Для этой цели он, оставаясь холостым, принес в жертву юные радости жизни, напрягал последние силы ума и воли!.. И своими силами, почти без всякой посторонней поддержки, бедный и безупречный в зрелые годы, как был и в юности, — достиг всеобщего признания, доверия и почета, вписал свое имя в те страницы польской истории, где будет отмечен ход развития научной мысли родного народа, а теперь хотел бы оставить след на других, более ярких, боевых страницах… Только врожденная рассудительность, граничащая с робостью, да любовь к старику отцу, заботы о нем охлаждали мечты профессора, сдерживали порывы, усиливали врожденную осторожность и робость мыслителя перед решительными, практическими шагами, какие неизбежны для человека, желающего в жизни осуществить предначертания Свободы, Справедливости и Высшего Добра…
Порой, вспоминая "Разбойников" Шиллера, который начинал входить в моду, Лелевель говорил:
— Очевидно, я не рожден быть мучеником!..
А между тем испытаний пришлось ему перенести немало, и больше по свободному выбору, чем по вине случая. Правда, сначала юноше Лелевелю оказывал большое содействие его дядя, известный целой Польше Каспар Цецишевский, бывший арцибискуп Киевский, Луцкий и Житомирский, а затем — примас, арцибискуп всего королевства Польского.

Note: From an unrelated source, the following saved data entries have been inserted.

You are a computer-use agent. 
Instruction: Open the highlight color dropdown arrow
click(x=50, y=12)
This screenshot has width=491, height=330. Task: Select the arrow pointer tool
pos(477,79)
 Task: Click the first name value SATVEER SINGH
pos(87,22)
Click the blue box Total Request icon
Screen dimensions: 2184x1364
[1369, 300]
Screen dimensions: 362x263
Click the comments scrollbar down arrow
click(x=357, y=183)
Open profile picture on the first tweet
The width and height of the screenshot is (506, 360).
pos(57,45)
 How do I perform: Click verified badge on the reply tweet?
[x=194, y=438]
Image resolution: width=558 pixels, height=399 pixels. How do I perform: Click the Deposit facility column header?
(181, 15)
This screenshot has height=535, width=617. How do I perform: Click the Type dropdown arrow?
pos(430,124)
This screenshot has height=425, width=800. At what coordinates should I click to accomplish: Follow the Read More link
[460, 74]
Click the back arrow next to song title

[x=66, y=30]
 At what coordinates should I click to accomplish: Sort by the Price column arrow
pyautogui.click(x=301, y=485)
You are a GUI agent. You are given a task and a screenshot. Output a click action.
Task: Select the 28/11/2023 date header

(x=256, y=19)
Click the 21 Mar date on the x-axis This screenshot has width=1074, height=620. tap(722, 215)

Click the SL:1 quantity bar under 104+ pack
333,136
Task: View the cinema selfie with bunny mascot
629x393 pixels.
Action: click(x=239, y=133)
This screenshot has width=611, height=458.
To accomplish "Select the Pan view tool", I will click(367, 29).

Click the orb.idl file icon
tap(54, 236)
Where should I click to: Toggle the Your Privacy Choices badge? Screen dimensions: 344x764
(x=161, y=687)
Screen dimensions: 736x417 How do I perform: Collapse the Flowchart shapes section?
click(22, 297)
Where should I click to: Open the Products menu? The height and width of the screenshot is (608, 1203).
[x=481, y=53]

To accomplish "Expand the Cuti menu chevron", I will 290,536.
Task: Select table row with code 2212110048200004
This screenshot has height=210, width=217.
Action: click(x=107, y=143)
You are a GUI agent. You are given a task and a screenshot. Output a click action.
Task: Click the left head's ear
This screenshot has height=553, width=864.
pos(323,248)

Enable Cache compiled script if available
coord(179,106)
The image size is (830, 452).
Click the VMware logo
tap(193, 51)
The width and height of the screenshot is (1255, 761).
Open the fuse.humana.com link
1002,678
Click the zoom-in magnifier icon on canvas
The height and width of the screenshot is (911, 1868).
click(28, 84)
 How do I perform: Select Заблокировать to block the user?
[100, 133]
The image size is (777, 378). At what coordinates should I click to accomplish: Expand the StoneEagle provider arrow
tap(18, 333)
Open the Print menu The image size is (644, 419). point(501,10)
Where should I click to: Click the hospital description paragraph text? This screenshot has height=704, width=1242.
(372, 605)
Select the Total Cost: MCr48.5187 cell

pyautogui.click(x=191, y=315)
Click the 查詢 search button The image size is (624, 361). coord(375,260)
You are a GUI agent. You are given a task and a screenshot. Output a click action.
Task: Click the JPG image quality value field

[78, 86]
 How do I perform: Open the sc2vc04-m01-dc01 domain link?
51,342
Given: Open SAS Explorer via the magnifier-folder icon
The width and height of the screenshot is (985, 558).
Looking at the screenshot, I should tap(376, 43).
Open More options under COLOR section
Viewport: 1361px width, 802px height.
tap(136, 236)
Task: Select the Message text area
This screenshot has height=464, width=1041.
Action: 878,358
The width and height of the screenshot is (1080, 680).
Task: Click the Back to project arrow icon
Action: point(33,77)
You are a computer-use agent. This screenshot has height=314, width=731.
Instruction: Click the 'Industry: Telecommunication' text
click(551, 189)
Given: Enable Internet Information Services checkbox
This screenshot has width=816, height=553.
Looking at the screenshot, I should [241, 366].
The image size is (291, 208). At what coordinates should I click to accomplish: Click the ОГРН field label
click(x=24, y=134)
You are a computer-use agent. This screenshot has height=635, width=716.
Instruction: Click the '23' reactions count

Но помощь владыки была не слишком тяжеловесной, выражалась довольно редко в виде наличных денежных знаков, так необходимых молодому ученому, и больше касалась влияния арцибискупа на правящие круги. Благодаря этому многие опасные моменты студенческой и преподавательской деятельности Лелевеля сошли для него сравнительно благополучно. И очень рано он получил возможность пристроиться на казенных хлебах. Прослушав в 1804 и 1805 годах курс у знаменитого историка Томаса Гусаревского, Лелевель с отличием кончил университет и до 1811 года преподавал в пресловутом Кременецком лицее, созданном графом Чацким. В следующем году он переселился в Варшаву, где, благодаря содействию дяди, был причислен к министерству внутренних дел и хорошо успел познакомиться с внутренним распорядком и бумажной стороной общественных и государственных дел.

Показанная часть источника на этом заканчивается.